▶ **Saved entries**
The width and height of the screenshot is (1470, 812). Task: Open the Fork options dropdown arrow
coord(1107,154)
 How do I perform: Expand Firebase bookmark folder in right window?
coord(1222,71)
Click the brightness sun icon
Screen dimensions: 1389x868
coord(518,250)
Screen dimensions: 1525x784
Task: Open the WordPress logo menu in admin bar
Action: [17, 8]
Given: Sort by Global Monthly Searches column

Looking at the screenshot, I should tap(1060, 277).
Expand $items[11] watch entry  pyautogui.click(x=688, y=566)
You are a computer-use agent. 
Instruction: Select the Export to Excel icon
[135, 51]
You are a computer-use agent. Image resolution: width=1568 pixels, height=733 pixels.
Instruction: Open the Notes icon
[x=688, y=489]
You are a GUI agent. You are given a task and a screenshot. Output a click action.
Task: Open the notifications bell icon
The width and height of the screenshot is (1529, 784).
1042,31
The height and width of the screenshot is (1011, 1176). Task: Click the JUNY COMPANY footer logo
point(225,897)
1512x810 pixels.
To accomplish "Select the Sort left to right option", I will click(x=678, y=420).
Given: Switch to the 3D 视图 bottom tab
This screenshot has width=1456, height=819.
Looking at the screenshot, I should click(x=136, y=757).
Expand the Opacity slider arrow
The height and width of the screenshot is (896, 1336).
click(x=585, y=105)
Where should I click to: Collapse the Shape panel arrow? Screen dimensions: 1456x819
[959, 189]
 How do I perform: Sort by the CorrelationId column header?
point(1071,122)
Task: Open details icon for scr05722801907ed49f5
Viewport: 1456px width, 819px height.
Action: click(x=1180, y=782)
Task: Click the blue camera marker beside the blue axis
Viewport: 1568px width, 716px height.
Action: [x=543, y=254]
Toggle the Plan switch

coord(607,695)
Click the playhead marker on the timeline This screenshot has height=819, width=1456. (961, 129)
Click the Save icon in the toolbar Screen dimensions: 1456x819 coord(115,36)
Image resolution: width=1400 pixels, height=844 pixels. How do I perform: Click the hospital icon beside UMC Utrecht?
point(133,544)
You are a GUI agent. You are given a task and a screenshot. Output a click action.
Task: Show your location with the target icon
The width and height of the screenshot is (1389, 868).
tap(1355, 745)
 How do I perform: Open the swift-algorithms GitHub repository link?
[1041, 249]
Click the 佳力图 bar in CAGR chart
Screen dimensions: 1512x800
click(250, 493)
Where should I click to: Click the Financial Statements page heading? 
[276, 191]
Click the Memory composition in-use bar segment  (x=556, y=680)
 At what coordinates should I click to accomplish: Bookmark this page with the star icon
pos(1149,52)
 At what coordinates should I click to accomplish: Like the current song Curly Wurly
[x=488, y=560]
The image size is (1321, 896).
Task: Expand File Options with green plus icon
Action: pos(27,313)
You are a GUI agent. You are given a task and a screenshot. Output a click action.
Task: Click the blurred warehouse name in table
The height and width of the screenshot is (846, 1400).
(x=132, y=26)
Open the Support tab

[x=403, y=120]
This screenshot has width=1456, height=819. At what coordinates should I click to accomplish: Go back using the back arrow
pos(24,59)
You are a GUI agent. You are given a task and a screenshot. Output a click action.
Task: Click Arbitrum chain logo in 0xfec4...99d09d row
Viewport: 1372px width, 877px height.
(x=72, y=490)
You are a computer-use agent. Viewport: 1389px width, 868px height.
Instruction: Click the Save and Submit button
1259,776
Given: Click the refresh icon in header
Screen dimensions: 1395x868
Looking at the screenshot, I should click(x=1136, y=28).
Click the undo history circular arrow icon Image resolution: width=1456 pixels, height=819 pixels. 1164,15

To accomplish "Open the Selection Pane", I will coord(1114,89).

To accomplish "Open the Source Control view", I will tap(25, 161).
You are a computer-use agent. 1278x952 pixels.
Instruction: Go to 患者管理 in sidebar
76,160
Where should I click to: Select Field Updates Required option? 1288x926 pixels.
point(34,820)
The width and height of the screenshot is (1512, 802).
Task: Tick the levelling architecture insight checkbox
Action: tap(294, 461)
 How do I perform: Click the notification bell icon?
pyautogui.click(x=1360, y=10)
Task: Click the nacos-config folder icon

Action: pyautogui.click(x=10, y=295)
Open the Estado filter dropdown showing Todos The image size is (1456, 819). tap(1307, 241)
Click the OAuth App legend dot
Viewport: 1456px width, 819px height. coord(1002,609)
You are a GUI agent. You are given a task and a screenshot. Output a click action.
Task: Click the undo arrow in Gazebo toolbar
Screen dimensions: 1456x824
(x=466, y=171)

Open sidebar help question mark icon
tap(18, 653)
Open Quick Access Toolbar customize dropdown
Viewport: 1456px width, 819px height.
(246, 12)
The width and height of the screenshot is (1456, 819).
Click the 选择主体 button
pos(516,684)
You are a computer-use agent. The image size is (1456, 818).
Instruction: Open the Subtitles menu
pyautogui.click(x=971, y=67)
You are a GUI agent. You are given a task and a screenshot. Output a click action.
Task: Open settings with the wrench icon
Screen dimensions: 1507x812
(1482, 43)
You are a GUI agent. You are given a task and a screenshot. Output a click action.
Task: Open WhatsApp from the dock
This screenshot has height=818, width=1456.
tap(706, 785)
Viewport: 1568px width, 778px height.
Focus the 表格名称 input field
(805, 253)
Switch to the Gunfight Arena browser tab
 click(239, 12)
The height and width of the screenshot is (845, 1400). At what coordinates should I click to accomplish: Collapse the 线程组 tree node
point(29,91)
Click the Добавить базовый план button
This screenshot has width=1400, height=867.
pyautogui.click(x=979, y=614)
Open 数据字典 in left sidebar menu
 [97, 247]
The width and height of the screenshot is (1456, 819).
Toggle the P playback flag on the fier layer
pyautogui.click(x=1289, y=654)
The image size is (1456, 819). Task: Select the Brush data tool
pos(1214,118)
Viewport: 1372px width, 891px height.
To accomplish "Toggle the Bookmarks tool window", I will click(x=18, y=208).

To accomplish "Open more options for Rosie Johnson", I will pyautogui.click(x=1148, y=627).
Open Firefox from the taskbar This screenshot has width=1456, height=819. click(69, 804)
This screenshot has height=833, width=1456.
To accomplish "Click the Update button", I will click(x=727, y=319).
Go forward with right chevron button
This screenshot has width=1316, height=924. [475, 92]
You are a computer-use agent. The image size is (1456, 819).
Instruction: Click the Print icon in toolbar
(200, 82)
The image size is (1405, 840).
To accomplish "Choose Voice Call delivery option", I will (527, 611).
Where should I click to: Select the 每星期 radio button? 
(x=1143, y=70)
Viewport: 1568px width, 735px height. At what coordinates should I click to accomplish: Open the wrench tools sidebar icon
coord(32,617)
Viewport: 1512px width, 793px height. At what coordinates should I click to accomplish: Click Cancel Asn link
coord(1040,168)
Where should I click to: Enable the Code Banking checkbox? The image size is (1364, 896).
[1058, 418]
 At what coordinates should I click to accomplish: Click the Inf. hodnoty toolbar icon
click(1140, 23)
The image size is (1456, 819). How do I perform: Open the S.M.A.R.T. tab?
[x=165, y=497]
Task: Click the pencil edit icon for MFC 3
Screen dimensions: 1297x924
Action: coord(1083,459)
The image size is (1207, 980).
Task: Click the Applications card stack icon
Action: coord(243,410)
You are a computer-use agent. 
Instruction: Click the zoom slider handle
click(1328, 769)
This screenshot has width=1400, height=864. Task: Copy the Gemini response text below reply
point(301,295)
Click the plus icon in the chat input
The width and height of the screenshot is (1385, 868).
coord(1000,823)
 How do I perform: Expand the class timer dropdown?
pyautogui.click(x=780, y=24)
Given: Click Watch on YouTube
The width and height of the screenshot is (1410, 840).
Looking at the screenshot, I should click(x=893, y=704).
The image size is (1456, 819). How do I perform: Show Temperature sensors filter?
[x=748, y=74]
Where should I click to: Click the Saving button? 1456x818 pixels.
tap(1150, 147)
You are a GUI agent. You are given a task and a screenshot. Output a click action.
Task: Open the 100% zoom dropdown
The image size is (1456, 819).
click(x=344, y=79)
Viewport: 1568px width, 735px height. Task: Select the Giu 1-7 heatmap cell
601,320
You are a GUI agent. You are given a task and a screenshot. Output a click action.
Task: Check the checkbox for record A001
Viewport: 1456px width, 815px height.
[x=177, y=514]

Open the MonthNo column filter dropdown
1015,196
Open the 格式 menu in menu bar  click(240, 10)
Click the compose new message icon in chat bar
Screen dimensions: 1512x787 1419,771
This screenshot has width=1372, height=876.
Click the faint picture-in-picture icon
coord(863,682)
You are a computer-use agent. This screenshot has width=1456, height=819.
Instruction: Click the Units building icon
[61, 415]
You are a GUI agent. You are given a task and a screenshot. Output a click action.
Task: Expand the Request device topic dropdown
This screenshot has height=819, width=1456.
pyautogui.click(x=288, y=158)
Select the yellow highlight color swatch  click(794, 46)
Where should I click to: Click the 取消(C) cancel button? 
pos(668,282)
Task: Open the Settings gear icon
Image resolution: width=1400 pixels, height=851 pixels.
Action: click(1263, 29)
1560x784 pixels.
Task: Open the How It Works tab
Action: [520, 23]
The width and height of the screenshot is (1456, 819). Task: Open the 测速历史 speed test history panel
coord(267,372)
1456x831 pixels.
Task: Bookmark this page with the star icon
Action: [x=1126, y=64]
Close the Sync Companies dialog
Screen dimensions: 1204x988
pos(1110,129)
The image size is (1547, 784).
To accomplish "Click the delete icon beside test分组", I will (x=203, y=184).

▶ **Task description**
Go line by line through the records above and copy each one containing "from".

▶ **Solution for this task**
Task: Open WhatsApp from the dock
Open Firefox from the taskbar This screenshot has width=1456, height=819. click(69, 804)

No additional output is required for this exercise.